[Angaben zu Zielkoordinaten]
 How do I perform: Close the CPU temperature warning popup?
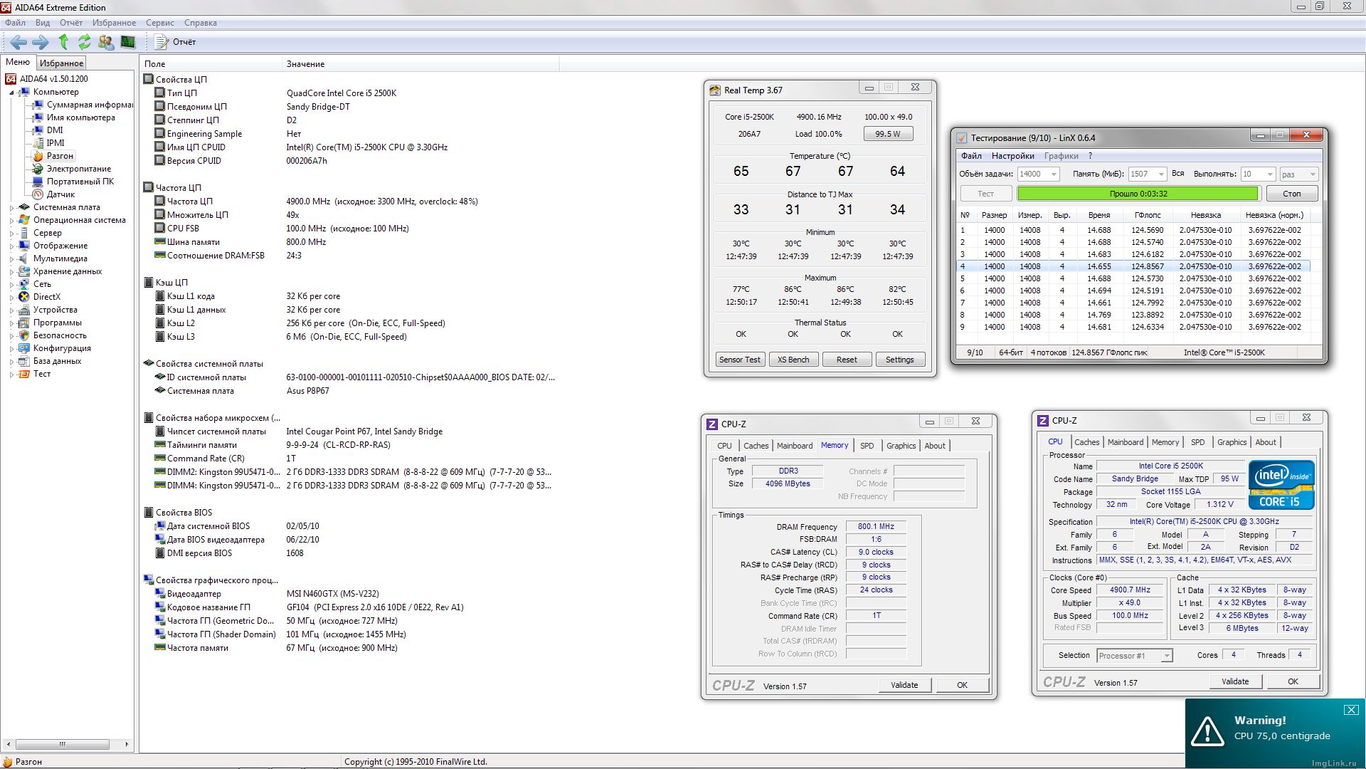(1350, 710)

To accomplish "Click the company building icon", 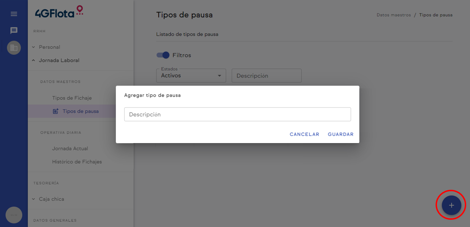I will (x=14, y=48).
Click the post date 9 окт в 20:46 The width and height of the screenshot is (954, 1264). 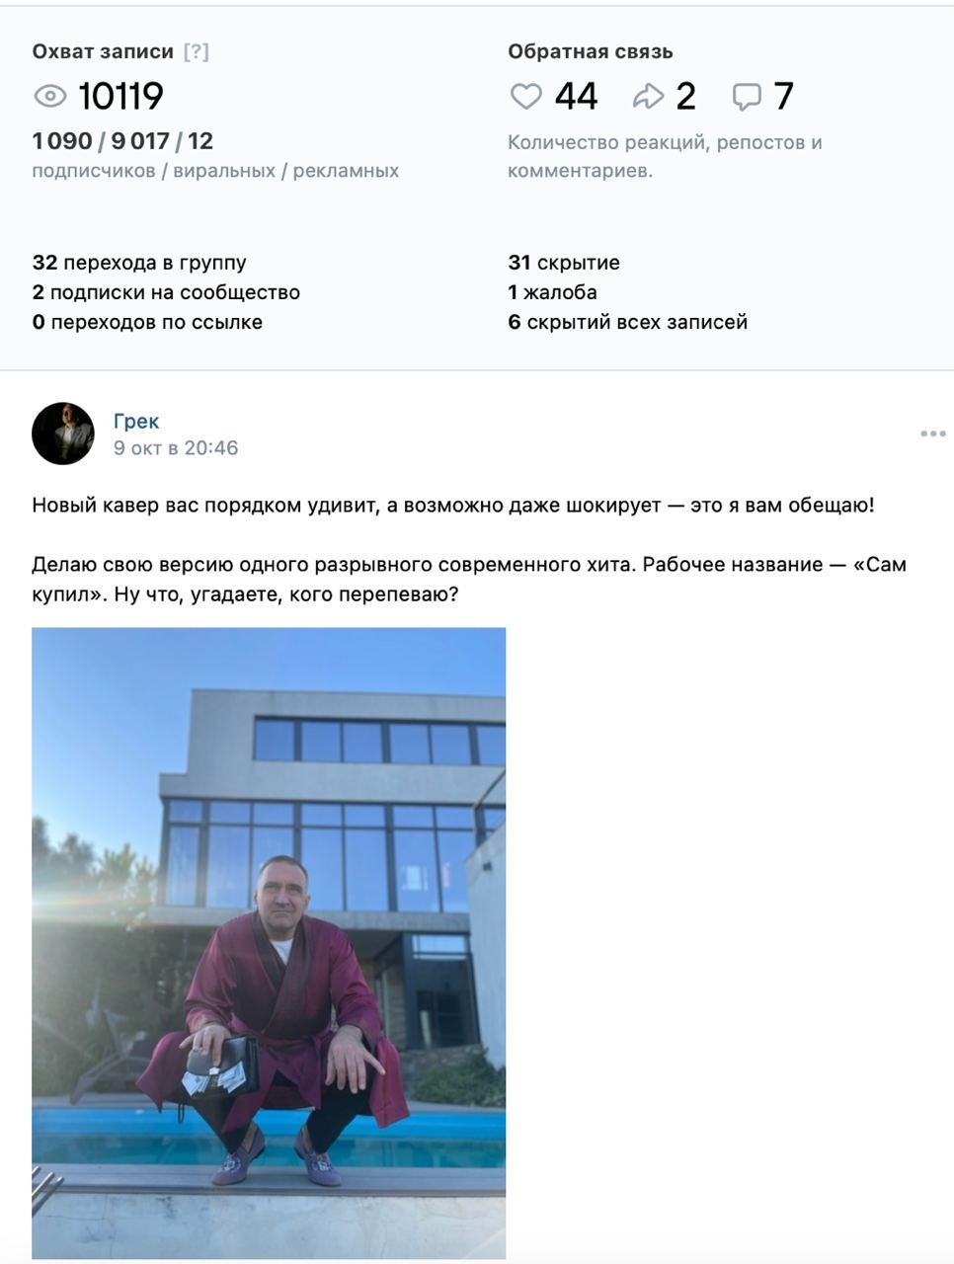[x=176, y=447]
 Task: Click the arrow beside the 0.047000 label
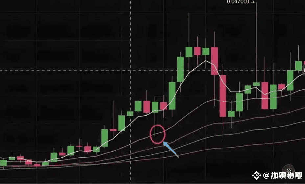pos(253,2)
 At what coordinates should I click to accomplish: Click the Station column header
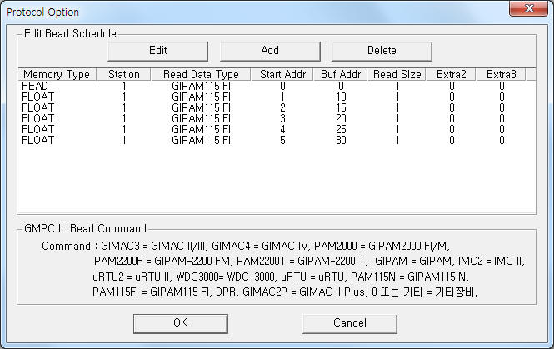click(x=123, y=74)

* Aufgabe *
Schreib den Abschnitt von der Zeile mit „Task: Click the“ bis zum Ende der Daten wortgetreu ab, beide Enden eingeschlossen. Lass die Bilder dabei weg.

* Ergebnis *
 Task: Click the arrow beside the 0.047000 label
pos(253,2)
 At what coordinates should I click to accomplish: Click the Station column header
click(x=123, y=74)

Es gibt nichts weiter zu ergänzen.